The alveolar portions of the premaxillae are very small, but these bones extend far up the sides of the anterior nares. The maxillae do not extend over the frontals. The mandible has a well-developed coronoid process.

The pollex is the longest and strongest digit, the others gradually decreasing in length. The fifth metacarpal articulates with the cuneiform bone, as well as with the unciform.

The ilium is short, and the long pubis and ischium are greatly inclined backward, so that the long diameter of the os innominatum makes only an acute angle with the spine. The femur is much shorter than the humerus. The tibia and fibula are anchylosed, and more than twice as long as the femur. The pes is longer than the tibia. The astragalus has a peculiar, roof-shaped, tibial surface, and sends a process backward which contributes to the formation of the very short heel. The hallux is the strongest of the digits; while this and the fifth digit are the longest of those of the pes.

The cutaneous muscle is largely developed and inserted into the humerus. The pectoralis major is very large, and arises from each side of the prolonged manubrium, and even in front of it, beneath the neck; the fibres of the muscles of opposite sides are continuous. The palmaris longus is a strong muscle, but the proper digital muscles are weak or absent, as in the case of the abductor, adductor, flexor brevis, and opponens of the fifth digit. A special long abductor of this digit, however, passes from the olecranon to the distal phalanx. The iliacus is wanting, and there is no psoas major; but muscles which represent the psoas minor and the subvertebral muscles of the Cetacea are very large and play an important part iu effecting the locomotion of the Seal. The pectineus is very small, and the other adductors are inserted, not into the femvir, but into the tibia. The glutaeus maximus is inserted into the whole length of the femur. The semi-membranosus and semitendinosus are replaced by a caudo-tibialis, which arises from the anterior caudal vertebrae and is inserted into the tibia, some of its tendinous fibres extending to the plantar aspect of the hallux. The poplitaeus and gastrocnemius are strong, but there is no solaeus. The tendon of the plantaris passes over tiie calcaneum and ends on the plantar fascia of the perforated tendon of the fourth digit. The other perforated tendons seem to arise from the fascia attached to the calcaneum.

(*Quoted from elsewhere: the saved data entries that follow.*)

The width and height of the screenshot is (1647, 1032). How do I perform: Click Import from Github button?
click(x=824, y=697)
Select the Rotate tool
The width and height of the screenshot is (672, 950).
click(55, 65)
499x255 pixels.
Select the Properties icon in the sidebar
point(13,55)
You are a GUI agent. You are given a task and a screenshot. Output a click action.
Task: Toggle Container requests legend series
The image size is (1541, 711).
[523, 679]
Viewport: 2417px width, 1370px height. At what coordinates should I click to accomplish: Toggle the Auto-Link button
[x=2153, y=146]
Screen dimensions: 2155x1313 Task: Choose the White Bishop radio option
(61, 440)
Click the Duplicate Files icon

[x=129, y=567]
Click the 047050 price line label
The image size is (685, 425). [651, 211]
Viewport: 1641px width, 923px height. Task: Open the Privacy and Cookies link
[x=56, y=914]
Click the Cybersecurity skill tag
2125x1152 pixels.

The dental formula is i. 3-3/2-2 c. 1-1/1-1 m.p.m. 5-6/5-6=34.
The grinding teeth have triangular crowns with notched edges, and at most two fangs.

The milk-teeth are shed during foetal life, and at this period there are three molars above and below on each side, which appear to be replaced by the second, third, and fourth of the adult set. If such be the case, only the hindermost of these last will be a true molar.

The tongue is bifid at the extremity. The oesophagus, very wide and dilatable, passes without any very well-marked line of demarcation into the stomach, which is a great pyriform sac with its pyloric end bent upon itself. The intestine is about twelve times as long as the body. The colon is short, and is provided with a caecum. The liver is divided into a great number of lobules, which are, as it were, set upon the inferior cava. The latter vessel, just below, the diaphragm, presents a great dilatation, into which the venae hepaticae of the several lobules open. After traversing the diaphragm, the vena cava is surrounded, for about an inch, by a layer of red circular muscular fibres. The aorta and the pulmonary artery are both dilated at their commencements.

The penis of the male is contained within a prepuce, suported by a loop of the cutaneous muscle. There is a large os penis, which presents a groove for the urethra inferiorly. The prostate is small, and there are no vesiculae nor Cowper's glands. The testes lie just outside the inguinal canal. The anus and the vulva of the female are surrounded by a common fold of integument. The clitoris has no bone. The body of the uterus is divided by a longitudinal septum.